THE REQUEST: From the records below, pull out every line that contains the word "Open", matching case exactly, and copy each one.

DATA SHOWN:
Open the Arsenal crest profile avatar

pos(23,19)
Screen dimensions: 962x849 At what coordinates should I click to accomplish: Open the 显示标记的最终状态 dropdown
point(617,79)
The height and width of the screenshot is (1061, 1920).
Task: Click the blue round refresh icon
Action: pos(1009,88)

REPLY TO THE TASK:
Open the Arsenal crest profile avatar
Screen dimensions: 962x849 At what coordinates should I click to accomplish: Open the 显示标记的最终状态 dropdown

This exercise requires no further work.